In his speech, Paul Drechsler, CBI President, will say on the strength of the local economy:

“The East Midlands is a growing economy, £88 billion and counting. Businesses are creating jobs all across the region - and when business grows, jobs flourish.

“Since last year, 24,000 more people are in employment. More than the year before and the year before that.

“Manufacturing makes up a fifth of the economy here. Almost double the national average. You have iron running through your blood. We all do in a way, but the East Midlands more than most. It has a real claim to be the UK manufacturing powerhouse.”


On bringing the Midlands together, he will say:

“I want to start by acknowledging a fact. That the Midlands is at the heart of this country, figuratively and geographically.

“But too often it’s like the neglected middle child. Unacknowledged and ignored. Stuck between the South who has it best and the North who has it worst.

“A Midlands middle child. The East Midlands has it worse still. Ignored in favour of the West. When it has an equal claim to be the best.

“Both East and West have as many businesses as each other, about 400,000 each. And they’re all doing great things.

“So the East Midlands is not the poor relation of the West, but it is its ‘relation’.

“And I want to focus on that word because the Midlands is a family. And families work best when they pull together. But right now, the Midlands family has become divided – or at least a little dysfunctional.

“There’s an invisible wall between the members of the Midlands family. And in the words of one former President: We must tear down this wall. And replace it with dialogue, collaboration and action.

“That starts with combined leadership across the region. That’s why it’s great to have Local Enterprise Partnerships (LEPs).

“They bring government and businesses together to drive growth. If a road needs upgrading, the LEP can make it happen. If a new railway station will bring more jobs to the area, the LEP can secure the funds. If local people need more training, the LEP can organise it.

“It’s a good way of putting the community in control of the economy.

“But however effective LEPs might be, they’re not the complete answer – not by a long way.

“Because while the LEPs were being formed. There was a wave of directly elected mayors.

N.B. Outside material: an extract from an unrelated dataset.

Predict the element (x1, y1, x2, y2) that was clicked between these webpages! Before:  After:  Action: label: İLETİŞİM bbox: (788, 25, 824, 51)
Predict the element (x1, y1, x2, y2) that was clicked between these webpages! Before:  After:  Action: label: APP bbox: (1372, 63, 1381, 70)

And while the West Midlands caught the wave, the East Midlands didn’t.

“So areas like the West Midlands now have a bit of a head start on funding and manpower.

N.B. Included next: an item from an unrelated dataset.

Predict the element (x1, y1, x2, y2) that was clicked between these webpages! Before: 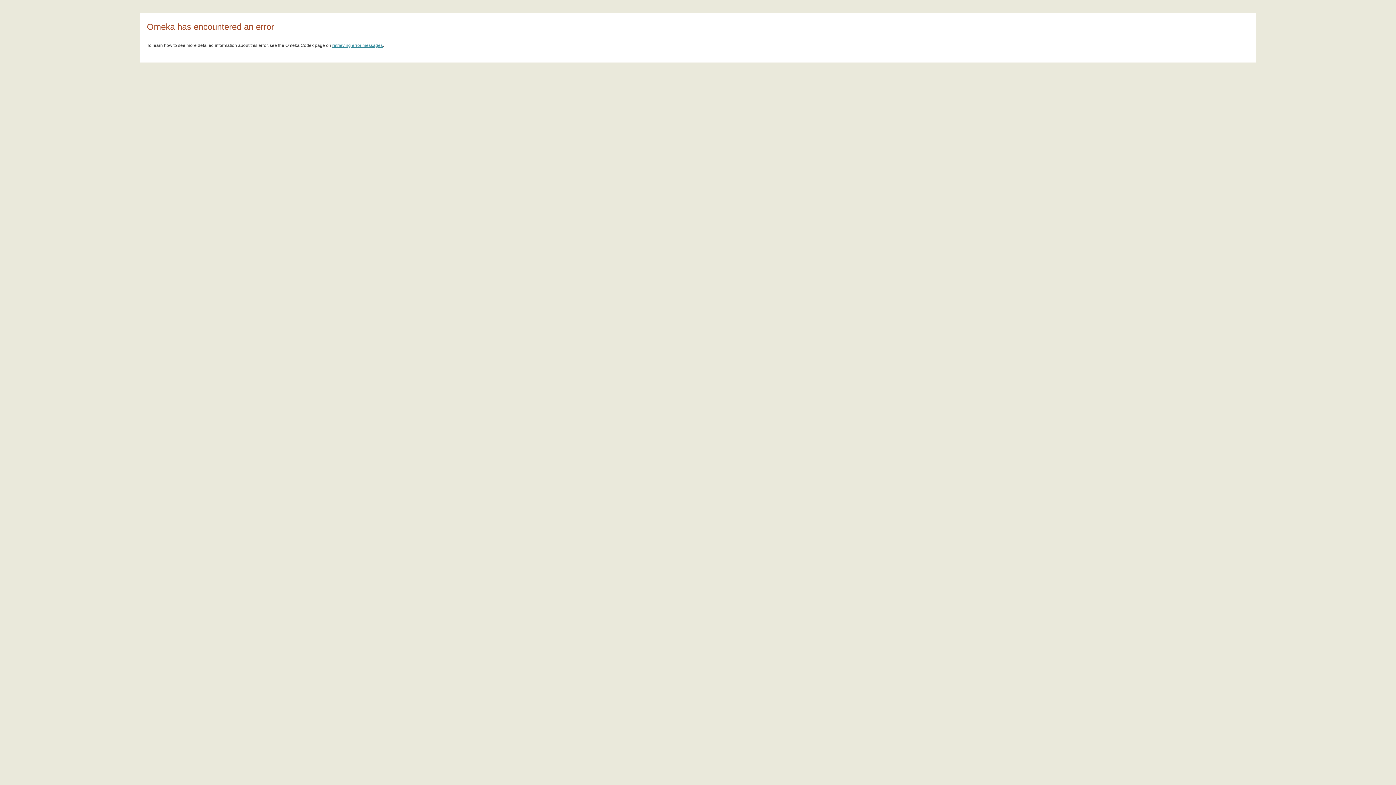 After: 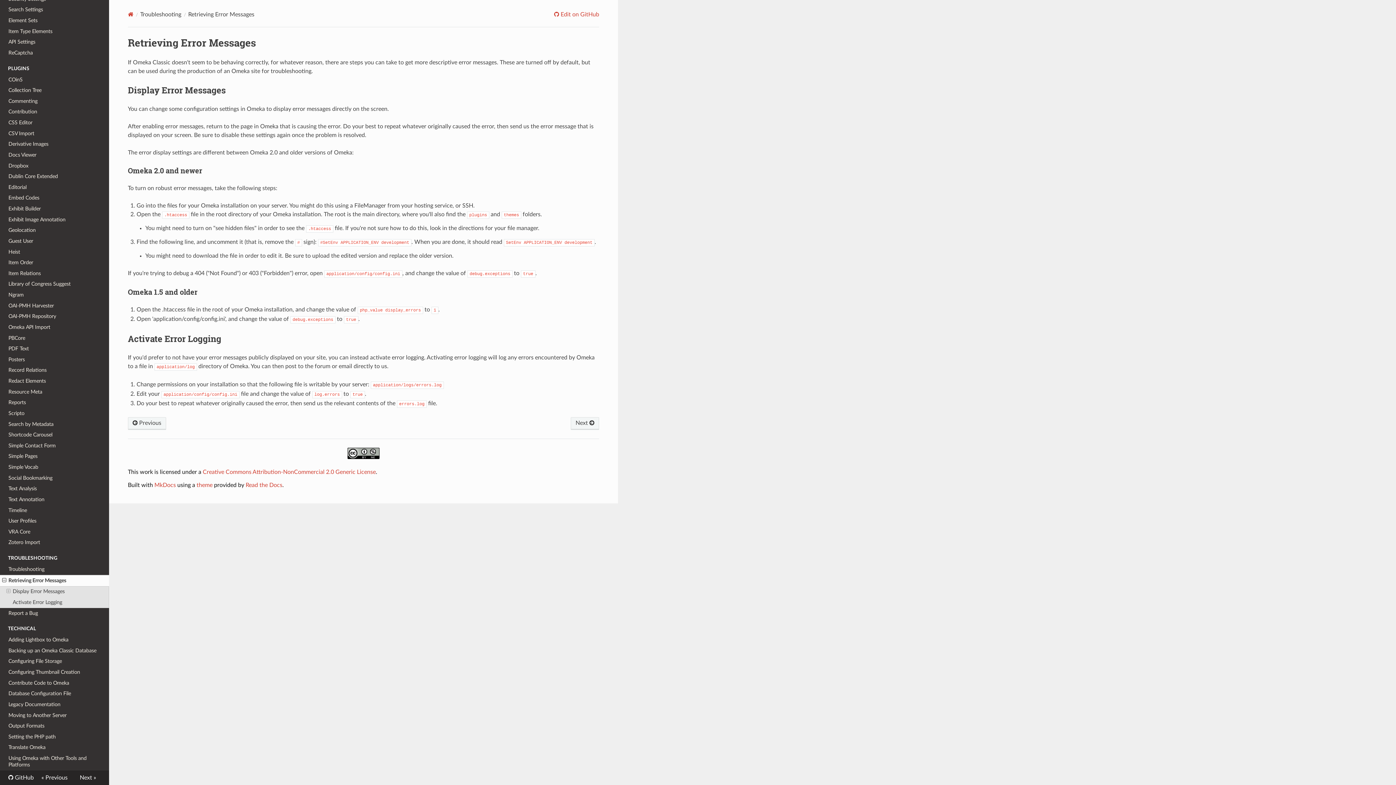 Action: bbox: (332, 42, 382, 48) label: retrieving error messages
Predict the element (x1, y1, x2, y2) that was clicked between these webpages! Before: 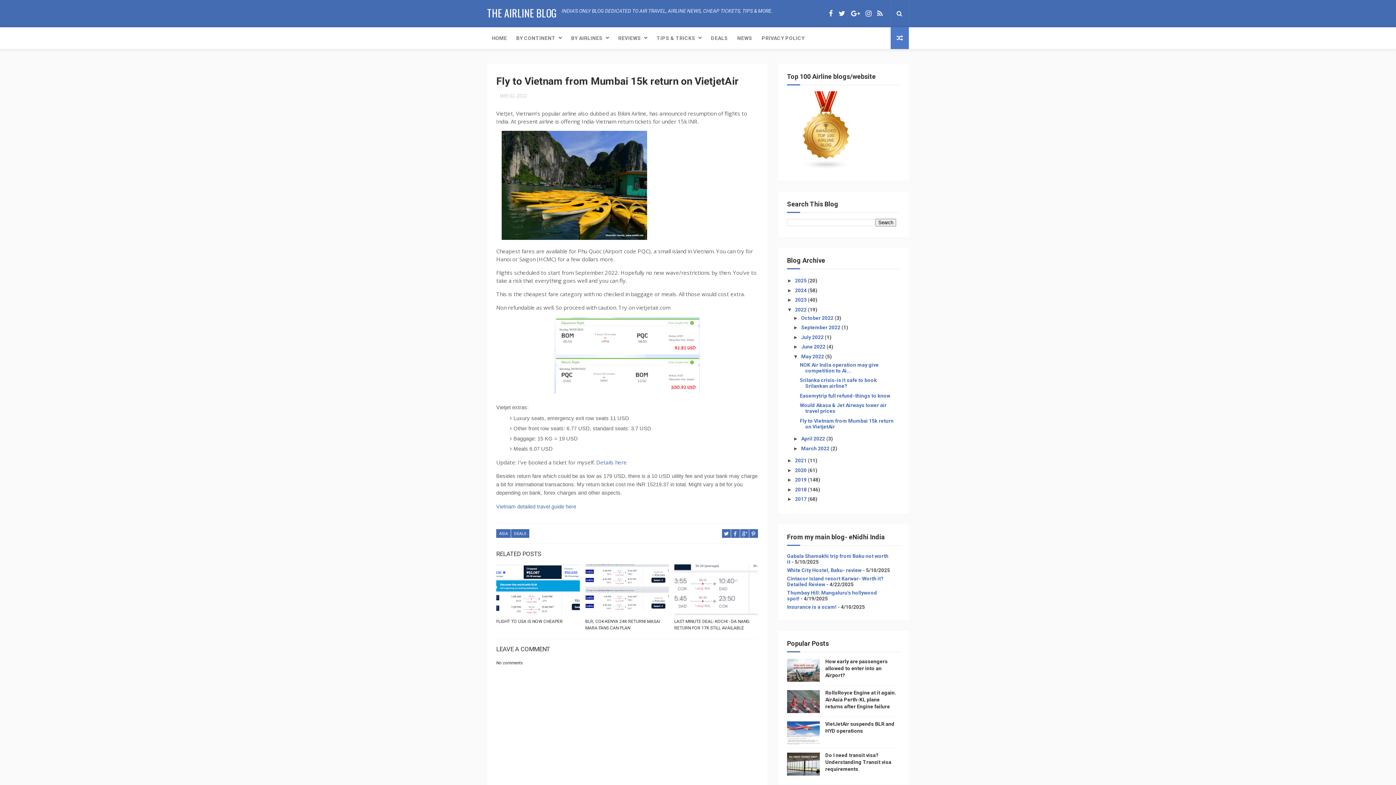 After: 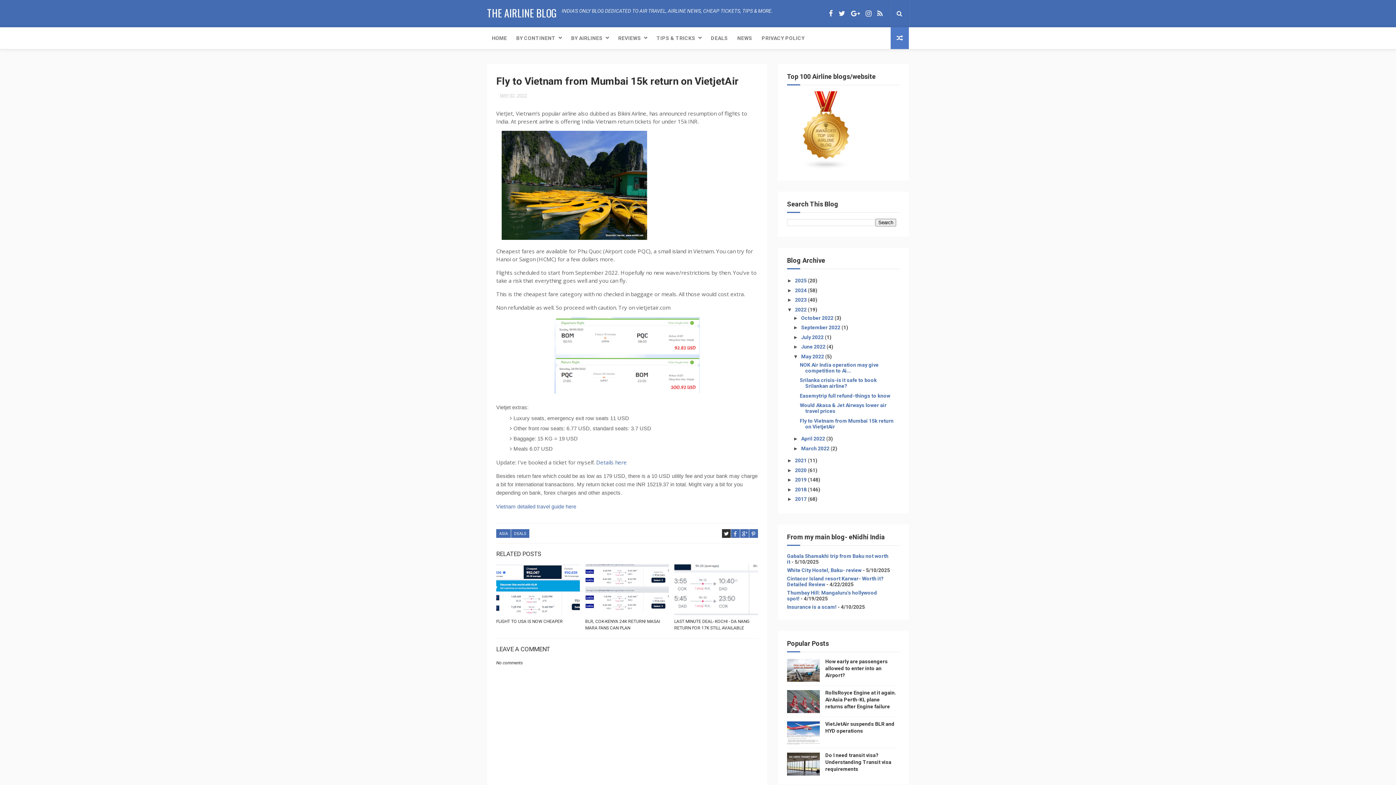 Action: bbox: (722, 529, 730, 538)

“Now there are currently 4 LEPS in the East Midlands, but they don’t have the same power as a metro mayor.

“So there is more for government to do too to join up the regions. By having an industrial strategy that connects people and places.

“It’s simple economics. If people can’t get to a region they will be forced to compete with it.

“So it’s about making it easier for people in the regions to work together.

“When it comes to business, what’s outside might look exciting, but it’s what’s in the middle that counts.”